For Charlotte

There’s already a pen on the table when I get there, dumping five thin books of poetry, a pita, and some expensive tea. First I read Yeats, then Marilyn Hacker. I always save Cummings for last. Maybe I won’t get that far this time; maybe I won’t need that much help.

I’m gonna write, I tell myself, I know it. And, despite myself, I’m probably gonna to write about you. Maybe I’d rather write about a tree or a curtain, but I’m probably gonna to write about you. Your thighs are thick and your hands are small; you’ll just have to forgive me for writing about you. You won’t be the first and you won’t be the last, and you’ll have to forgive that too. (I can’t help it.)

. . .

Over a slim volume, in the first house past the trees, you tell me about a girl you knew - a girl you liked and who liked you. You introduced her to an artist and he dated her a couple years. It made you kindof sad. He cheated on her with a poet; you were sorry. And there, in my hands, the poet’s book, dedicated in italics to the artist, the very first poem about their cheating. The story makes the text feel so surreal, and the strange thing isn’t so much that you knew a girl who won a prize and published a book - talked to her, ate lunch with her - but that she, the Author, was only a small character; it was the other girl you liked.

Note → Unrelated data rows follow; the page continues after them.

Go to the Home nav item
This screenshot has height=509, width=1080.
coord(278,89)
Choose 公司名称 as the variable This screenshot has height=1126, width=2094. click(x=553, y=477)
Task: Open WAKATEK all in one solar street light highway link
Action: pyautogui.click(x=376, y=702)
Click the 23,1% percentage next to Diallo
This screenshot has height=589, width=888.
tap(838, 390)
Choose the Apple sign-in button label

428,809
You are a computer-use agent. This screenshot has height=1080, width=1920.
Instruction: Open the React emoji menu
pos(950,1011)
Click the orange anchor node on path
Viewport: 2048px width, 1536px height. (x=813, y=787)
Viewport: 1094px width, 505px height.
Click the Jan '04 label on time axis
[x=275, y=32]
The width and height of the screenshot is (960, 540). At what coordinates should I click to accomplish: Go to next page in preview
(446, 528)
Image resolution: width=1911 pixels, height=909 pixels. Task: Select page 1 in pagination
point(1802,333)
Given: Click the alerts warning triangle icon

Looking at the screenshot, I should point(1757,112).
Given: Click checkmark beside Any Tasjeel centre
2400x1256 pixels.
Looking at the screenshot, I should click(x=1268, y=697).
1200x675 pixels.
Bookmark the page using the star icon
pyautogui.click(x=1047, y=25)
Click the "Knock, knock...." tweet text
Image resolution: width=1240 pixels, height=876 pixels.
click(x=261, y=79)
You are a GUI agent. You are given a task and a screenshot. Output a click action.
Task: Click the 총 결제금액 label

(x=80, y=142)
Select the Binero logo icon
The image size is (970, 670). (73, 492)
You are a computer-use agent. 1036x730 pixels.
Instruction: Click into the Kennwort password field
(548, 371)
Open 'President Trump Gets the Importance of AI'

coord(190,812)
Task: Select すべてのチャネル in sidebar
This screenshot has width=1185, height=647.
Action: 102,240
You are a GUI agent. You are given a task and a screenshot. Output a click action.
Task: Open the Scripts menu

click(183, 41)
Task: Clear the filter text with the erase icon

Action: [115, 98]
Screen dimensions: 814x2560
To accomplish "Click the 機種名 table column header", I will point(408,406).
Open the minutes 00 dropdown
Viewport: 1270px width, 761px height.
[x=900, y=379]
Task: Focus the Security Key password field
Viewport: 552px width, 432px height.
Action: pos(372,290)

Reading the poems, I understand the artist boy; I would have cheated too.

(Oh, that someday someone might hold a sheet of worded paper between two fingers and say of me “I knew her.”)

. . .

Things to remember: a cat named Kitties, Christina’s World, so many cups of hot herbal tea, too much sangria(!), the Greek cafe, the serpentine walls, fat un-centered cucumber rolls with too much seaweed, Lot of Her Sister, a computer named Feynman, the academical village, music by Morphine, Russian coasters, The Idiot’s Guide to Dating, a poem on an index card on a green dental floss string, a 175 gram frisbee, legal pads full of impressive-looking math, Father’s Day, a lottery ticket, Fresca, September 11th poem, No Commitment, pistachio ice cream, rerouted letters, a square puzzle, artists who work at Radio Shack, Bonnard, Derrida, an orange-haired girl in a mural, it’s Still More Happy than Sad.

Aftons are few and far between, but even my body is a poor substitute for Bjork’s voice.